After (or before) selecting a rectangular lasso area, then click on the layer-selection tool (arrow tool). In its tool properties choose either Distort Persp. or Distort Persp. Symm. Then go back to your lasso tool. You'll find out that these layer adjustment modes are now being applied to your lasso adjustment handles. By using a combo of Shift, Ctrl, and Alt keys (on the PC), you are able to quicky change between all types of symmetry distortions.

In your lasso's tool options make sure you have "straighten" selected. Then when you crop it will apply those rotations and perspective changes to your image. With one tool on the right settings you can perform a rotation, symmetry corrections, feathered edge, and crop, all with one button press.

The one huge drawback to this is that you can't use some smaller subjects in the image for your edges to align to. (Edges of buildings, etc.) As you can with the Rectify Tool. If there was an option to NOT crop when using the lasso tool, then it would provide all the functionality of both tools.
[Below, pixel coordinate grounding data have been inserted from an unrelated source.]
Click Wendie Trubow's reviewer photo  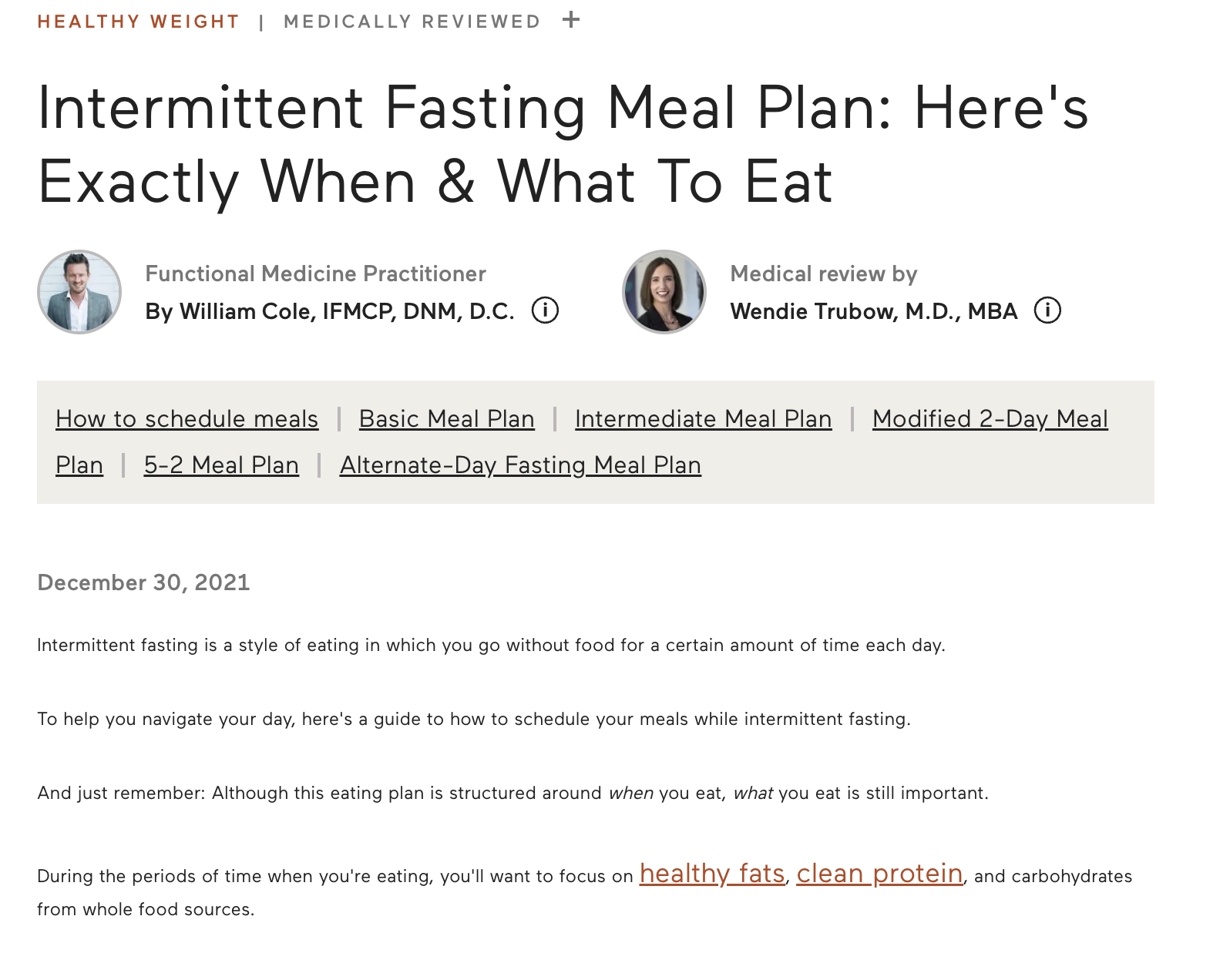pos(664,292)
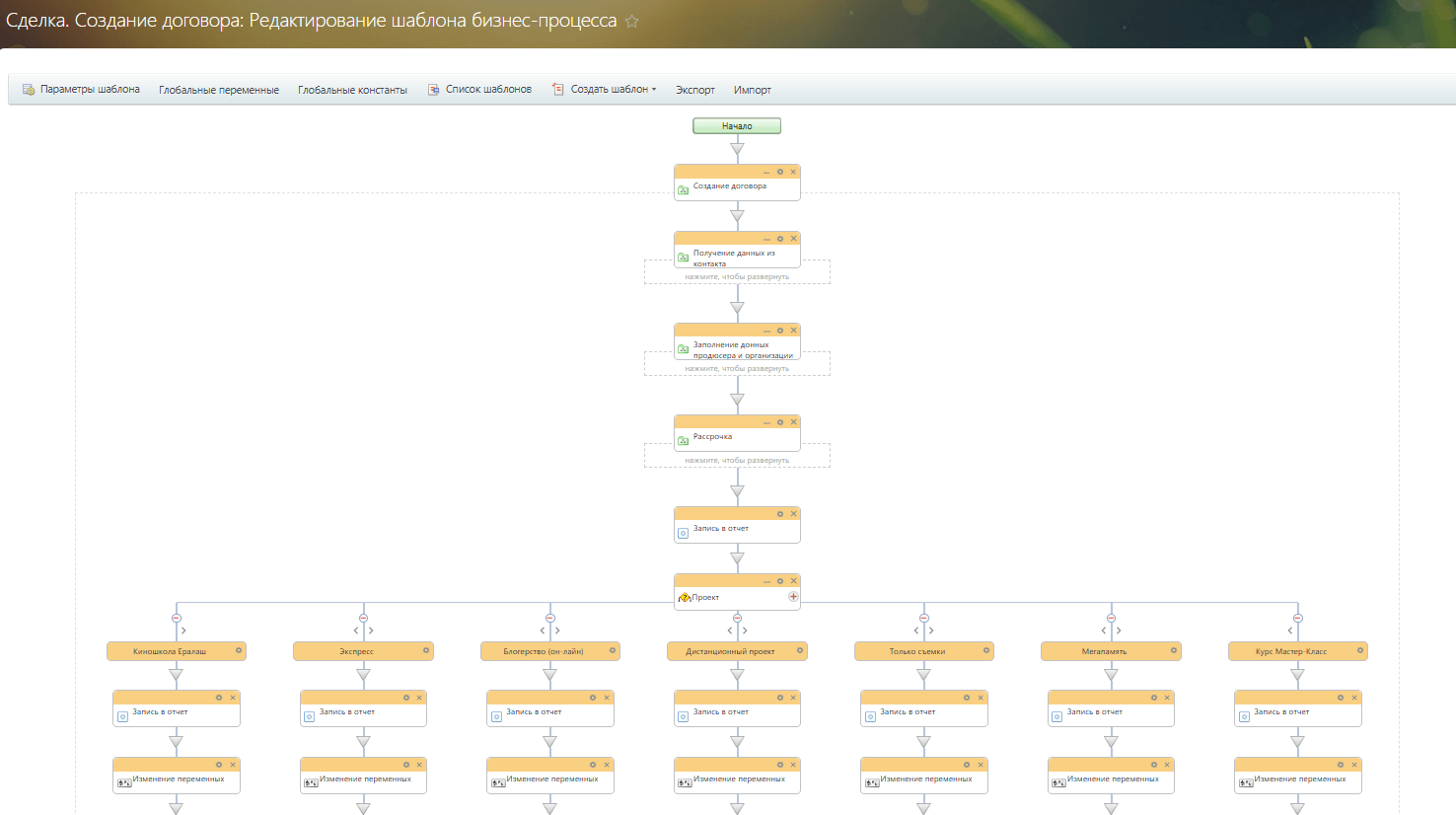Viewport: 1456px width, 815px height.
Task: Delete the Рассрочка block with its X icon
Action: pos(793,422)
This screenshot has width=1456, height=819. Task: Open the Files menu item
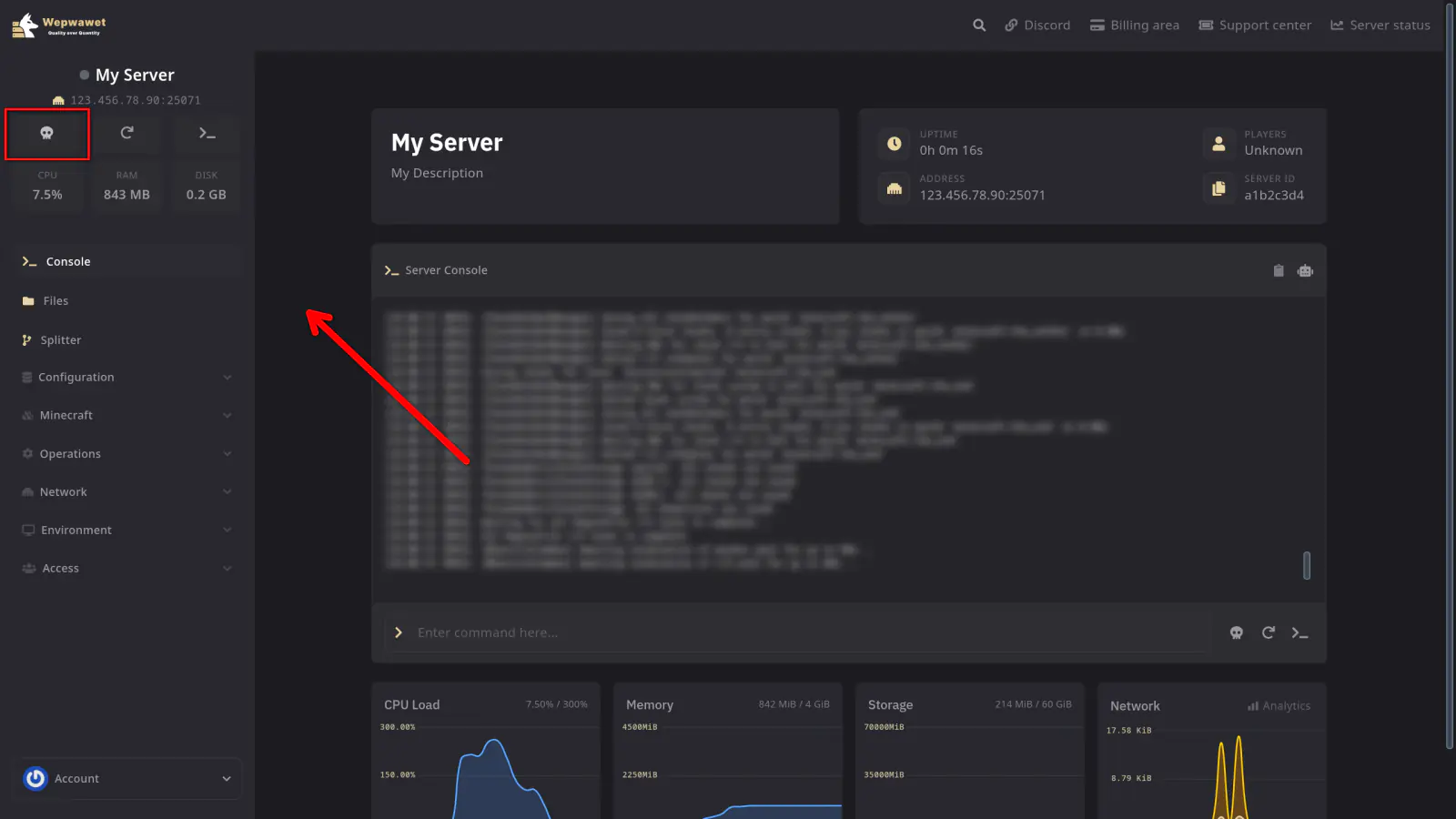coord(56,301)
Something as simple as an "Apply, No Crop" button.

It would be handy too if that layer-selection drop-down menu of correction mode types (Scale, Rotate, Shear, Distort Persp., Scale Special) were also on the lasso tool's options to make it quicker, but it's nice to know it can be applied to both tools.

If both those changes were made to the Lasso Tool, adding that mode drop-down menu, and adding an "Apply, No Crop" button, then they could do away with that Camera Rectify filter completely.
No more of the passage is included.